A. Pérez Meca - Europa Press

MADRID, 30 jul. (EUROPA PRESS) -

O Ministério do Interior, liderado por Fernando Grande Marlaska, atribuiu a crise migratória em Ceuta às “redes de tráfico de pessoas” que estão “utilizando” uma recente decisão do Supremo Tribunal que proíbe as chamadas “devoluções imediatas” de migrantes que chegam a nado às cidades autônomas.

Dessa forma, o Executivo utiliza o mesmo argumento que o Marrocos, que nesta quinta-feira atribuiu a entrada maciça de migrantes a “organizações criminosas”, segundo informaram à Europa Press fontes da embaixada marroquina em Madri.

“As redes de tráfico de pessoas estão se valendo de uma decisão judicial para fomentar o fluxo de migrantes sem documentos, em sua maioria jovens”, apontam fontes do Ministério do Interior.

Dessa forma, o governo faz referência a uma decisão da Suprema Corte de 8 de julho que proíbe a recusa na fronteira de migrantes que chegam a nado a Ceuta e Melilla e defende que as autoridades de Marrocos estão colaborando para conter as chegadas irregulares.

MARLASKA AGRADECE OS “ESFORÇOS” DE MARROCOS

Nesse sentido, afirmam que a colaboração com Marrocos é “exemplar” em todas as áreas, inclusive em matéria de migração, e Marlaska agradece às autoridades do país vizinho pelos “esforços” realizados nos últimos dias por suas forças de segurança, “que impediram milhares de tentativas de migração irregular”.
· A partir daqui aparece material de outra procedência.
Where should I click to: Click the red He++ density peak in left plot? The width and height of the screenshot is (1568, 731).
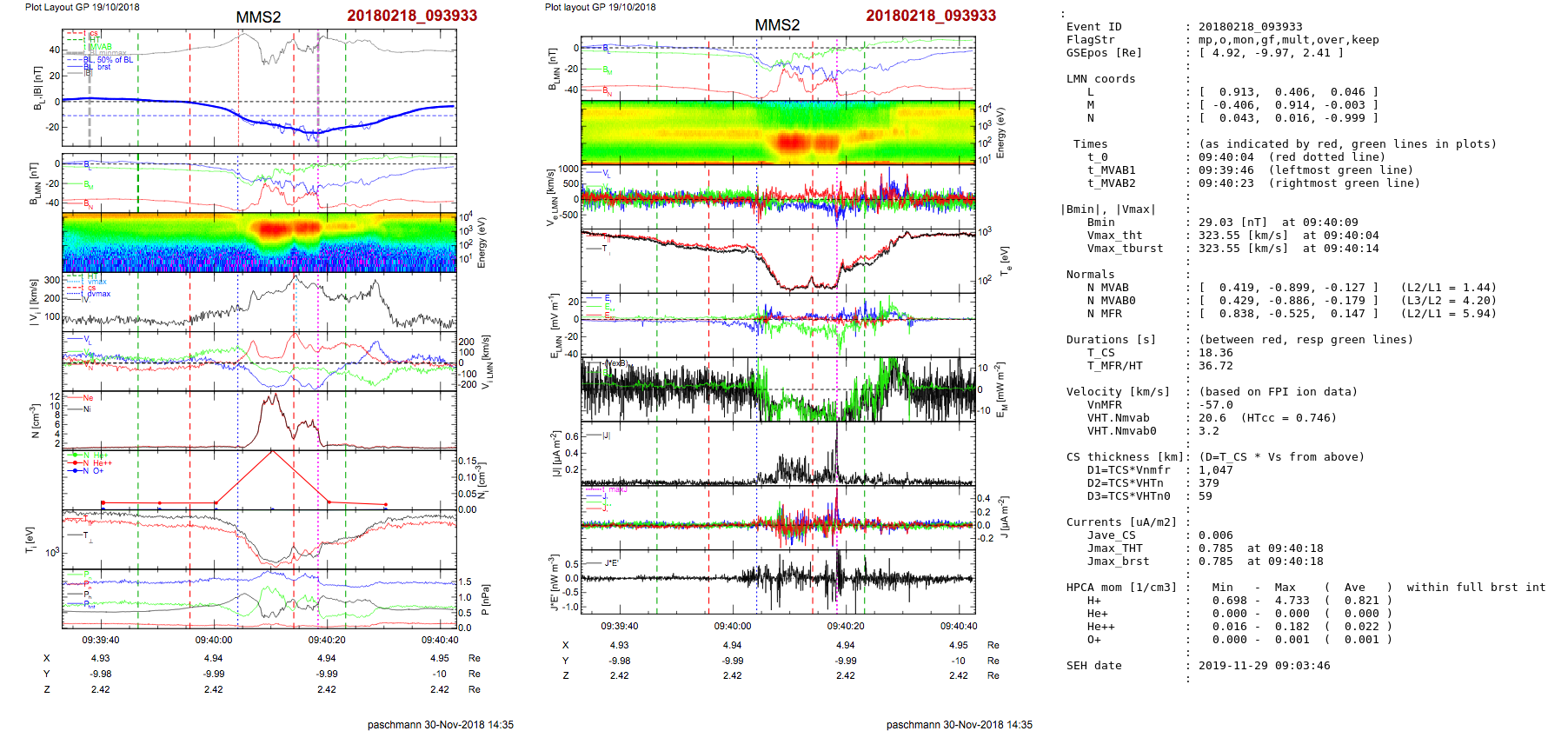point(272,452)

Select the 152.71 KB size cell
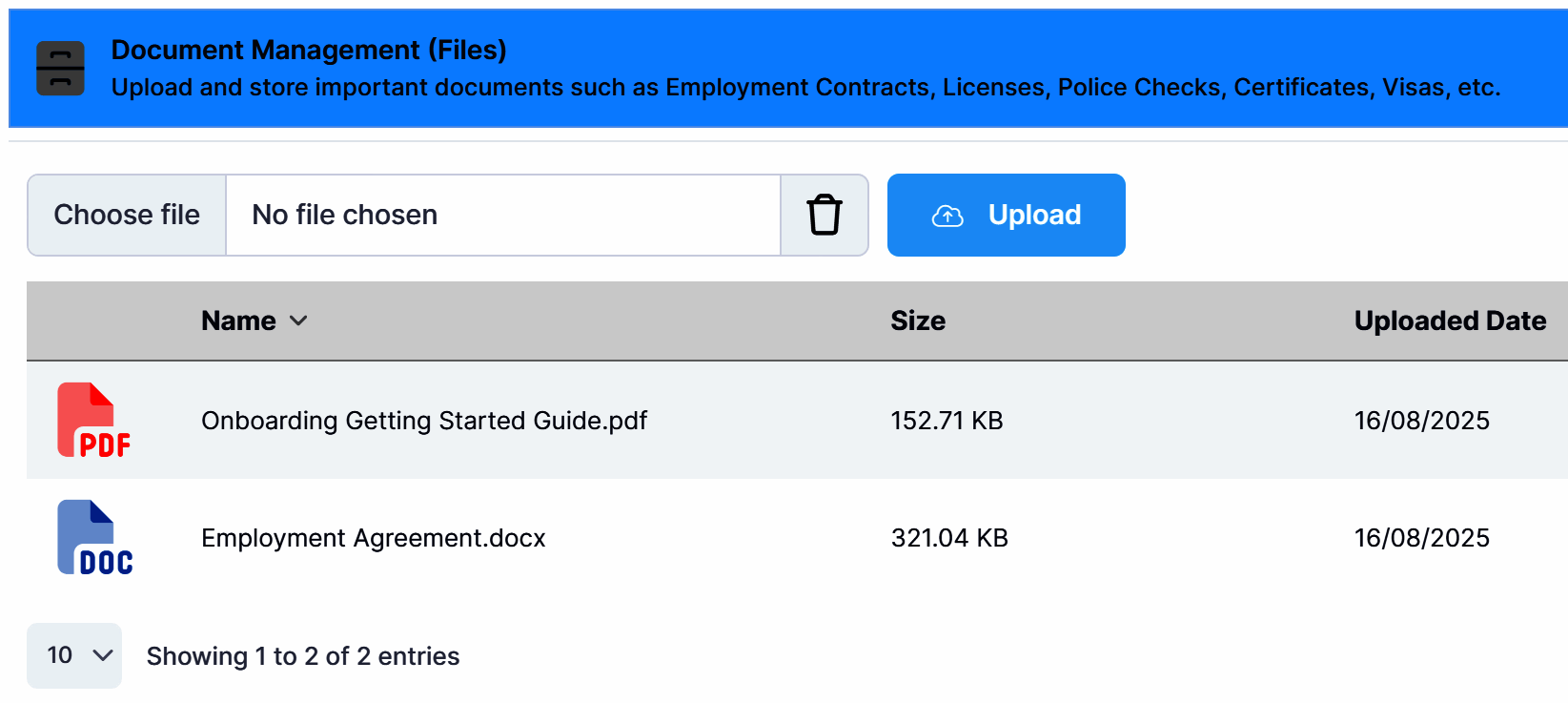[x=946, y=421]
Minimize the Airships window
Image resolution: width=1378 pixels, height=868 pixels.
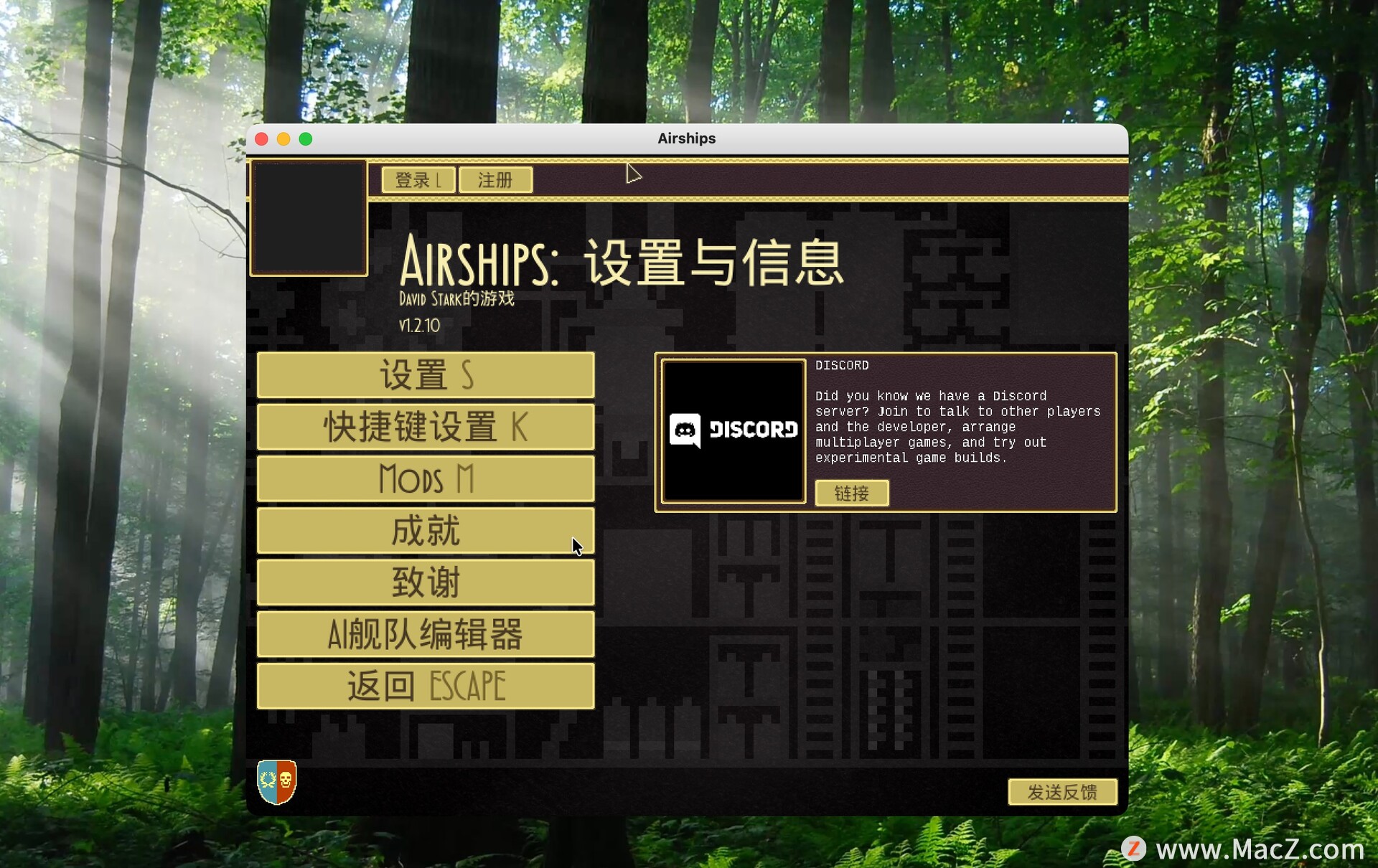(x=283, y=139)
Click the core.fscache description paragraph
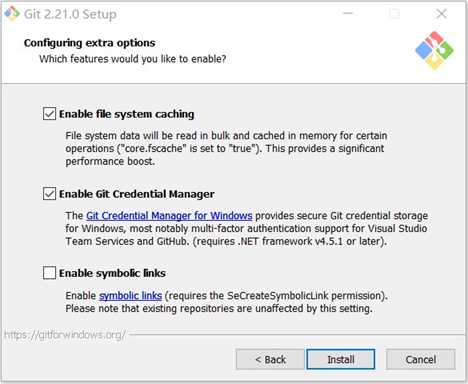The height and width of the screenshot is (384, 468). [226, 149]
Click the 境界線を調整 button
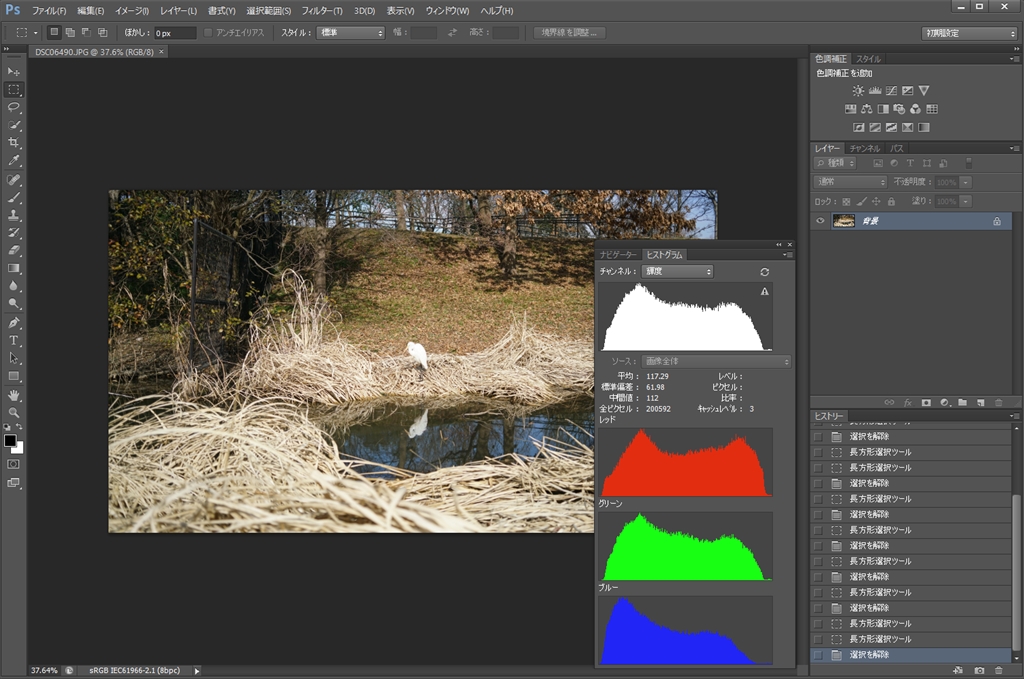Image resolution: width=1024 pixels, height=679 pixels. [570, 33]
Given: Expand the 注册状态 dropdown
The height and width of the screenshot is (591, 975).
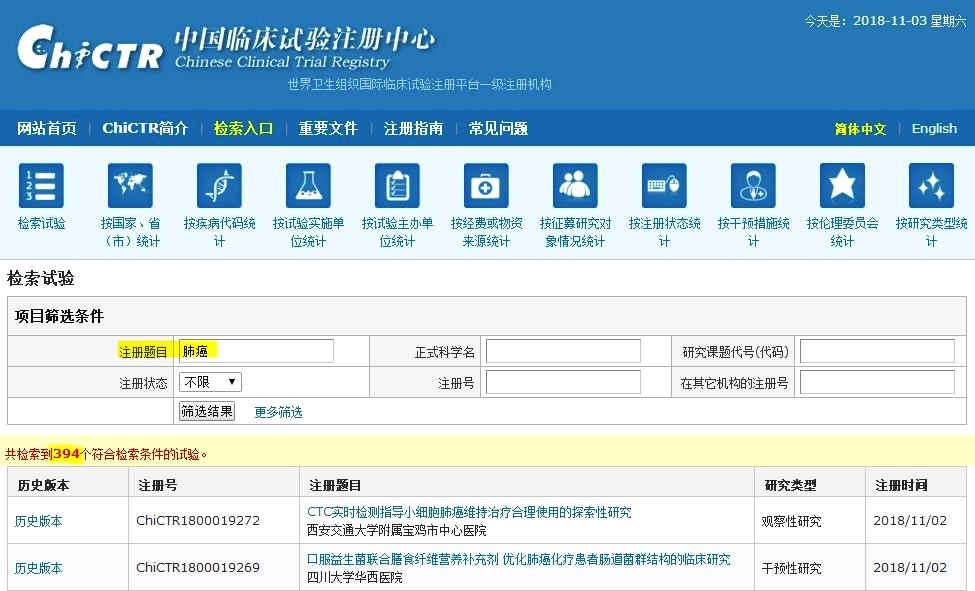Looking at the screenshot, I should click(210, 382).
Além disso, garantem que ambos os países concordaram em reforçar a coordenação e os esforços para lidar com esses fluxos e se comprometeram a “revisar e implementar medidas para a repatriação, o mais rápido possível, de todas as pessoas que entraram ilegalmente” na cidade autônoma.

O ministro, que viajará nesta sexta-feira para Ceuta, tem permanecido “em contato permanente” com seu homólogo marroquino, Abdelouafi Laftit, segundo informam fontes de seu ministério.